LH Arno Kompatscher ging in seiner Antwort auf die Auswirkungen der Maßnahmen ein, insbesondere auf die Wirtschaft. Der abgestufte Katalog der Risikobetriebe sei international der gleiche, auch wenn er sich seit Beginn der Pandemie geändert habe. Ganz oben seien Veranstaltungen, dann Lokale, wo man sich treffe – Diskos, Bars, Restaurants. Es gehe bei den Maßnahmen immer darum, Kontakte zu vermeiden. Den Tourismustreibenden sei klar, dass es keine normale Wintersaison geben werde. Viele Staaten, aus denen unsere Gäste kämen, hätten Reisebeschränkungen noch für viele Wochen auferlegt. Italien z.B. verbiete die Bewegung zwischen Regionen. Daher brauche es dringend Unterstützungszahlungen. Die Landesregierung habe bereits im Frühjahr eine Verschuldung angedacht und sich um diese bemüht. Ein Verfassungsgesetz beschränke dies aber auf Investitionen ins eigene Vermögen. Man ziele jetzt auf eine Vereinbarung mit der Regierung, die ein schnelles Handeln ermöglichen würde. Bereits im Jänner sollte die Sache im Parlament sein. Die Kriterien für die Verteilung habe man sich bereits überlegt, und sie beträfen alle Betriebe, die Einbußen hatten. Auch der Staat wolle die Umsatzeinbußen als Messlatte nehmen, daher wäre es egal, ob ein Betrieb wegen Landes- oder Staatsbestimmungen schließen musste. Die Unterstützungsmaßnahmen für Familien seien bereit neu aufgelegt worden. Die Lohnausgleichskasse werde verlängert und vom Land aufgestockt.
LR Thomas Widmann kündigte eine Aufklärungskampagne zum Impfen an. Vor sechs Monaten habe man noch nicht gewusst, dass jetzt ein Impfstoff komme, vor drei Wochen habe man den Beipackzettel noch nicht gekannt.

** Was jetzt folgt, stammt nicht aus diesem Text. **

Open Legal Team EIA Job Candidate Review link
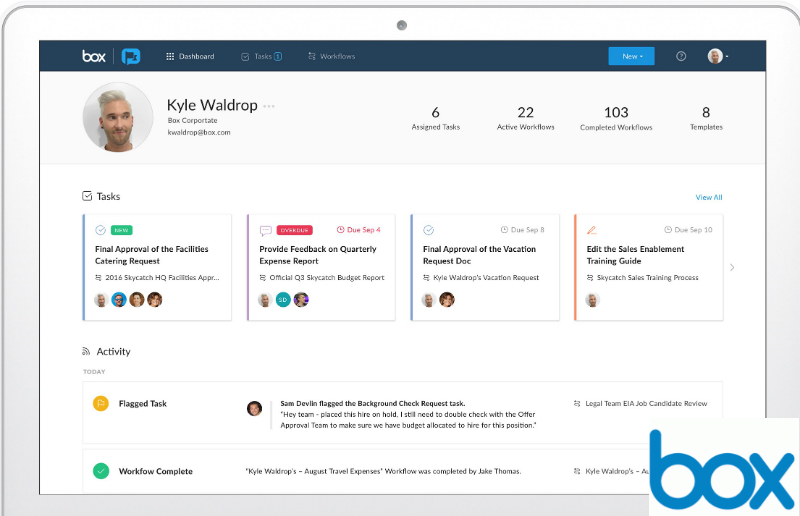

Bei der Kampagne müsse man extern eine andere Schiene fahren als intern im Sanitätsbetrieb. Bei Senioren und Bewohnern von Altenheimen gebe es sehr großen Zuspruch. Die Impfpläne mache der Staat, nicht das Land. Wenn man mehr Impfdosen bekommen würde, würde man sich organisatorisch leichter tun. Der staatliche Impfplan gebe dem Sanitätsplan den Vorzug, dann den Senioren und Risikogruppen. Gestern habe das Land die Möglichkeit erhalten, davon ein bisschen abzuweichen.
Wenn das Gesundheitssystem zusammenbrechen würde, dann hätte man versagt, aber das sei nicht geschehen. Wenn alle die Distanzregeln einhalten würden, bräuchte es keine farbigen Zonen. Er verstehe, dass die Leute überdrüssig seien und frei sein wollten, aber wenn viele sich nicht an die Regeln hielten, dann habe man die Situation nicht mehr im Griff. Ohne Massenscreening wäre das System in zwei Wochen in Krise geraten, bei einem Reproduktionsfaktor von 1,3. Dass es ein Erfolg geworden sei, sei auch der einhelligen Unterstützung der Opposition zu verdanken. Bei den Schulen werde man weiter massiv testen, auch mit den Hundestaffeln. Es sei wissenschaftlich erwiesen, dass ein Hund einen Krebspatienten erschnüffeln könne, daher könne man den Einsatz bei Covid nicht in Lächerliche ziehen. Zurzeit sei gesichert, dass ein Geimpfter nicht mehr schwer erkranken könne, aber es sei noch nicht erwiesen, dass er niemanden mehr anstecken könne.